Putin promuove invece il prossimo ritiro dalla Siria dell’esercito americano, la cui presenza nella zona di guerra ha sempre considerato illegittimo per la mancanza del via libera Onu e della richiesta di intervento del governo locale: «Sulla vittoria contro lo Stato islamico sono totalmente d’accordo con Trump, abbiamo inferto pesanti sconfitte all’Isis – conferma -.

Certo i terroristi potrebbero riversarsi nelle zone vicine, come l’Afghanistan, e questa è una seria minaccia per tutti noi». La Russia non vuole dominare il mondo ma ha bisogno di una «svolta», di un «balzo in avanti per entrare in questo secolo» e agganciare le innovazioni tecnologiche. «Se questo non avviene non avremo futuro» ha detto Putin che, al quarto mandato a capo del Cremlino, punta a far diventare il Paese la quinta potenza economica, dalla 12esima posizione in cui si trova ora secondo la Banca mondiale: «Abbiamo le forze per farcela».

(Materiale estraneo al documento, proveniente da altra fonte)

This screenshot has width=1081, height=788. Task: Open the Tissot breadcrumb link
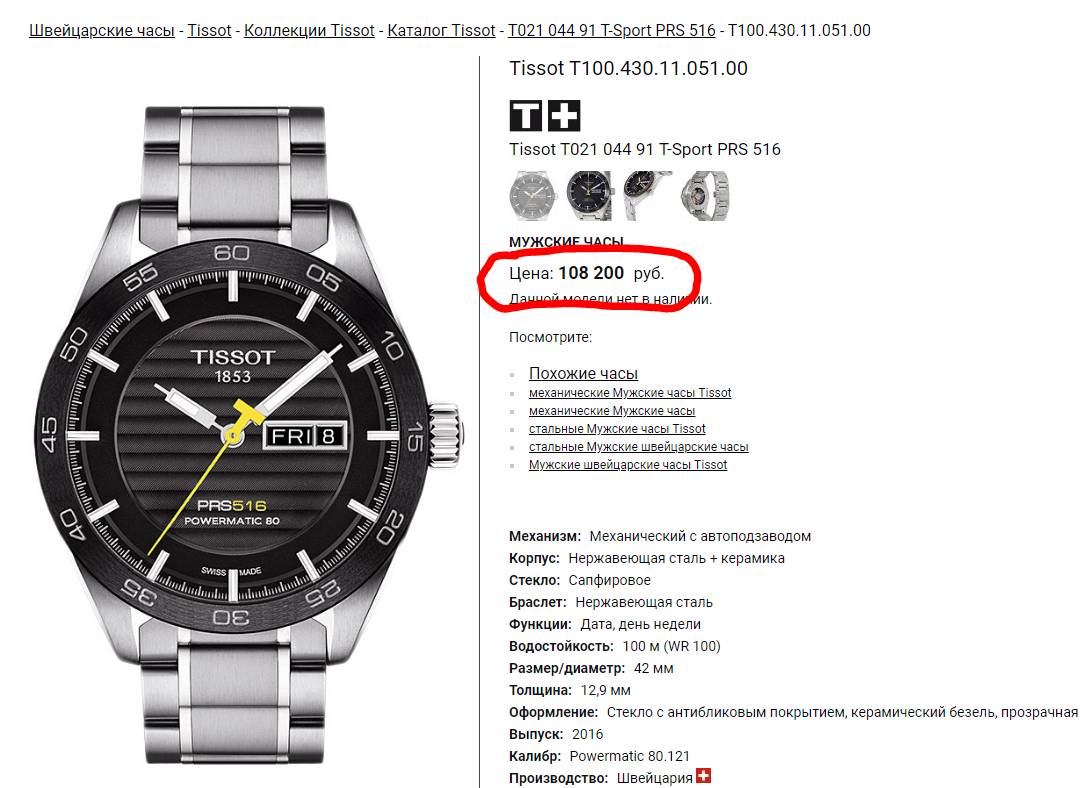[209, 30]
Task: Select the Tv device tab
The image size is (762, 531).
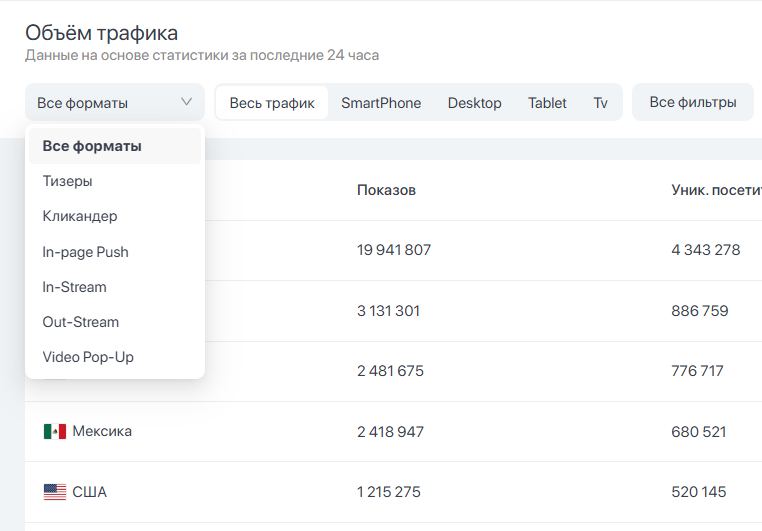Action: point(600,103)
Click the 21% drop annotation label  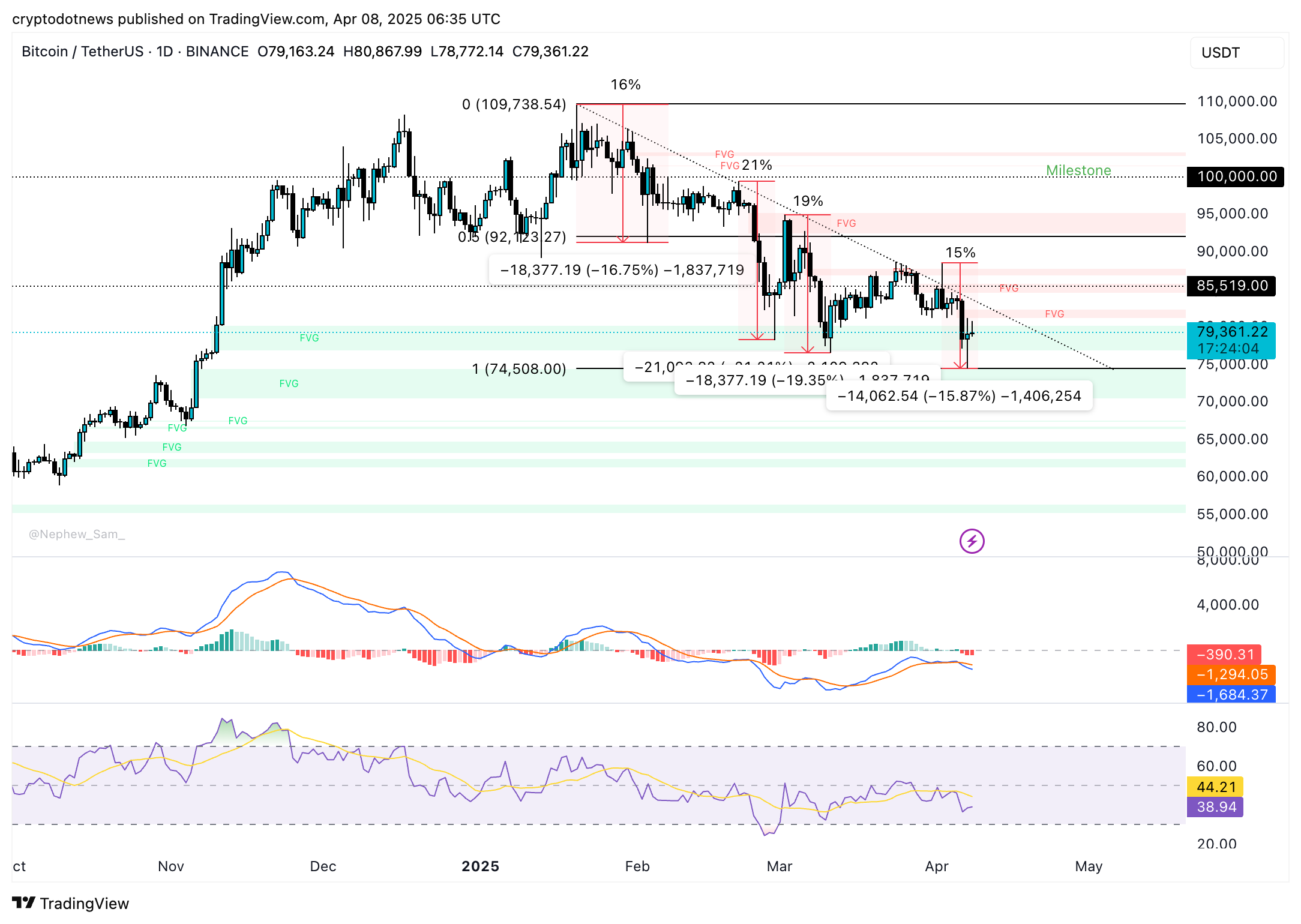tap(757, 165)
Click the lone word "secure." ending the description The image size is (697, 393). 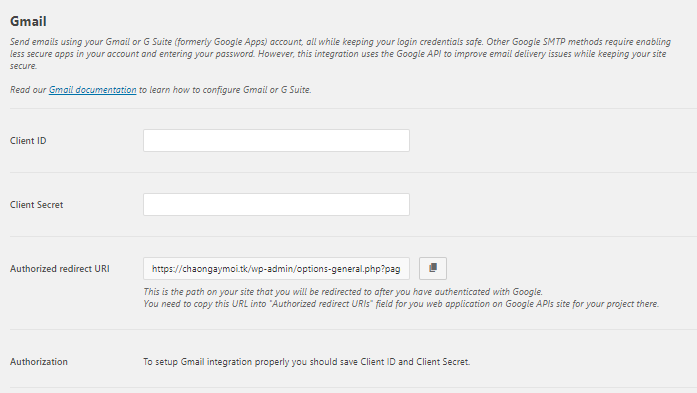tap(24, 66)
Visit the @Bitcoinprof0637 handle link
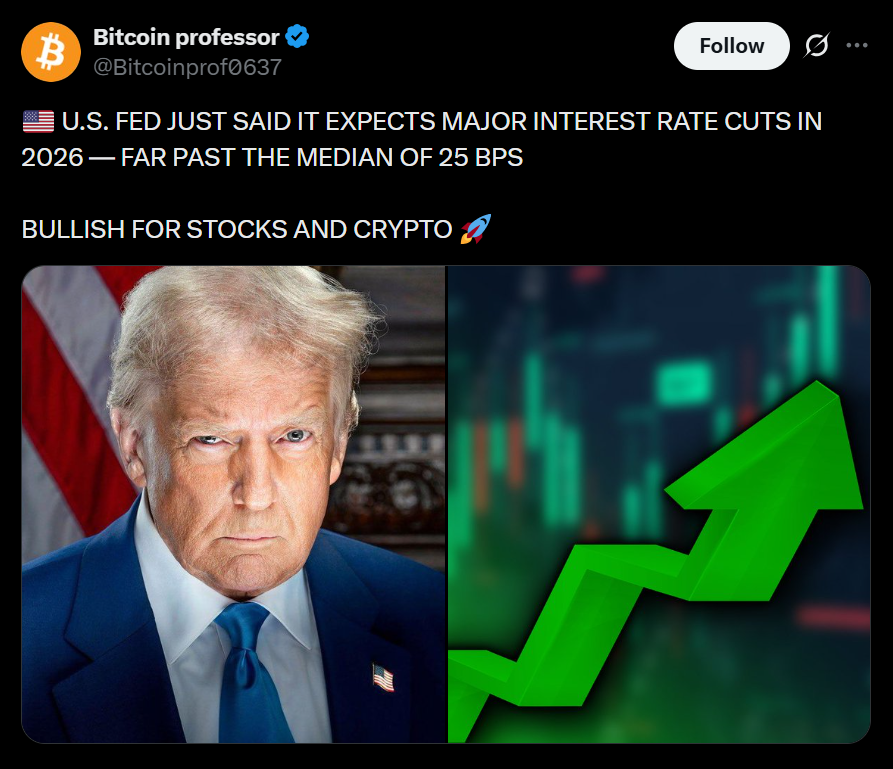The height and width of the screenshot is (769, 893). click(x=187, y=67)
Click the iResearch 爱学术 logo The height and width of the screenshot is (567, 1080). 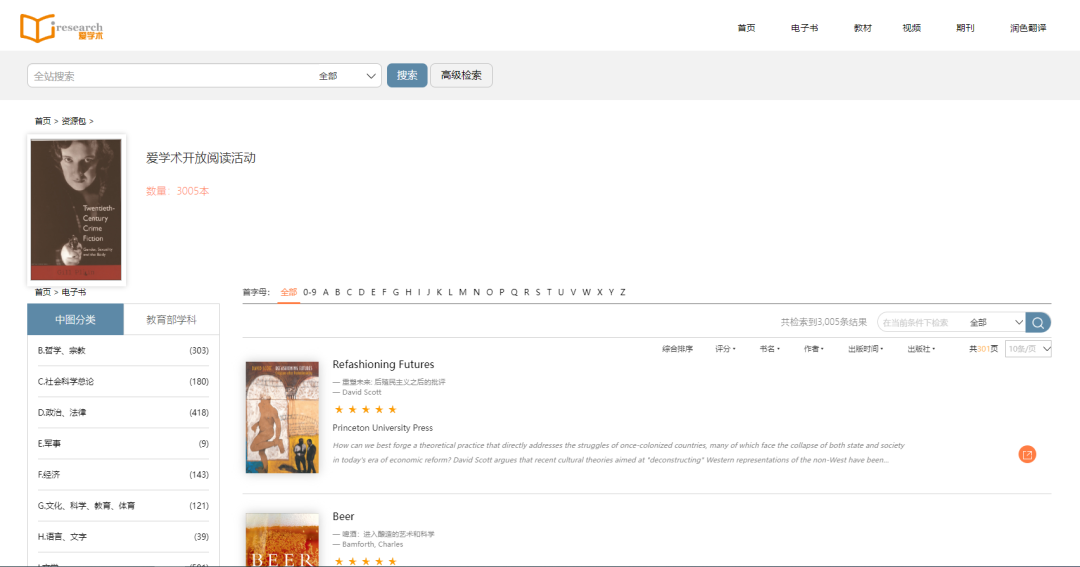tap(61, 28)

Gran parte della cosidetta «grande conferenza stampa» di fine anno è stata dedicata all’economia: il Pil, cresciuto dell’1,7% nei primi 10 mesi dell’anno; la produzione industriale, salita del 2,9% nonostante le sanzioni internazionali; l’aumento dell’Iva, per arginare le minori entrate dal comparto idrocarburi. Per recuperare popolarità, scesa dopo la riforma che aumenta gradualmente l’età pensionabile da 55 a 60 anni per le donne e da 60 a 65 anni per gli uomini, il presidente ha annunciato che nel 2018 l’assegno medio è aumentato di 6 euro, attestandosi a circa 183.